┌────────

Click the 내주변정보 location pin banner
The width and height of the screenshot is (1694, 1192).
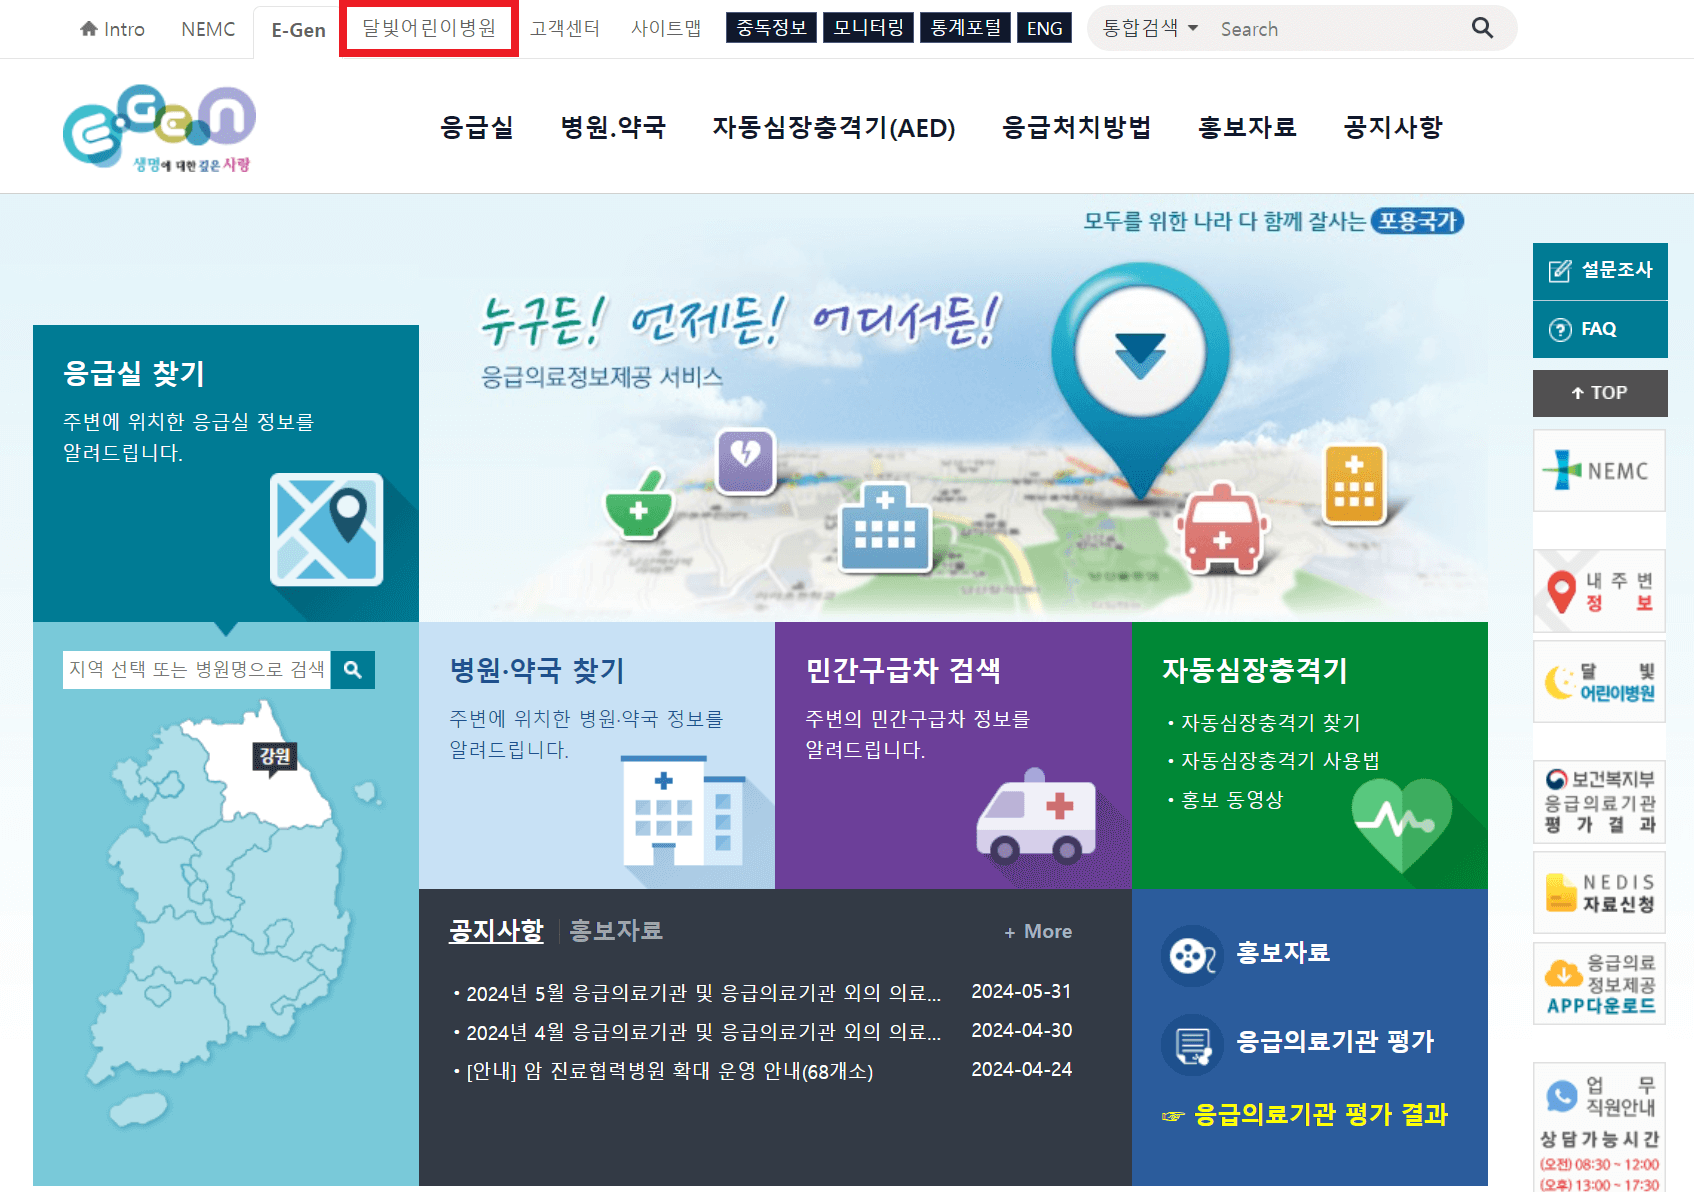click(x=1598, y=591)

└────────
┌────────

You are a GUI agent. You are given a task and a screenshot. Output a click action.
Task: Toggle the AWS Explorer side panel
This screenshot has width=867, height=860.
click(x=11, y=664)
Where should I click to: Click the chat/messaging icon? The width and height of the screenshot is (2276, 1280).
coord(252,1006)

└────────

WRITTEN REQUEST
How many lines in the items above contain the string "screenshot"? Reply with the number alone.

EXERCISE RESULT
4